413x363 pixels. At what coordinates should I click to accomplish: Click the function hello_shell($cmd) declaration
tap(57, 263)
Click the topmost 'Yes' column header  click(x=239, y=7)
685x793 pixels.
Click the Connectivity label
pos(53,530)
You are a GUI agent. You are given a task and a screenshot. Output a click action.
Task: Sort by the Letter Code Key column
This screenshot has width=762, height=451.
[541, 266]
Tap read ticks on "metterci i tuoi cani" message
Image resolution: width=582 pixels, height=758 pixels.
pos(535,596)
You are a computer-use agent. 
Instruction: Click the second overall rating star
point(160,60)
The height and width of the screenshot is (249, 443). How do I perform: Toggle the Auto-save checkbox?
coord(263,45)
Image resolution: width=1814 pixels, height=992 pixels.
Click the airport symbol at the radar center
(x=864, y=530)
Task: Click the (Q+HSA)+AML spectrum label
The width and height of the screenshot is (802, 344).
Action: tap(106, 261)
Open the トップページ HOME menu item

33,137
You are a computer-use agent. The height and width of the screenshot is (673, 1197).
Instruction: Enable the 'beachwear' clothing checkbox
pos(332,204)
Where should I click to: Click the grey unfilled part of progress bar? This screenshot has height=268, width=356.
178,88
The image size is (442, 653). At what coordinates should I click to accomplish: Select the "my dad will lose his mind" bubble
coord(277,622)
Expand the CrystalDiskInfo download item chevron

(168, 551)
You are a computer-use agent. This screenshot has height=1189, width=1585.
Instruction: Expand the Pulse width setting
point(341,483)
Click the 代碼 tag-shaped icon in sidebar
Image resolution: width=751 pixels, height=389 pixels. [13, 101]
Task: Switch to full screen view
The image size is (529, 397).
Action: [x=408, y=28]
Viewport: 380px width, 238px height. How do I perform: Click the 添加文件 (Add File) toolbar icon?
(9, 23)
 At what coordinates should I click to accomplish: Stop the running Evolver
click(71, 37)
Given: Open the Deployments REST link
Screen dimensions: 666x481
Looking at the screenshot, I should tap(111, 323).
════
◆ **YOUR OBJECTIVE**: How many lines of the listing above contain the string "resolution", matching case? Reply with the number only.

◆ **FULL SOLUTION**: 3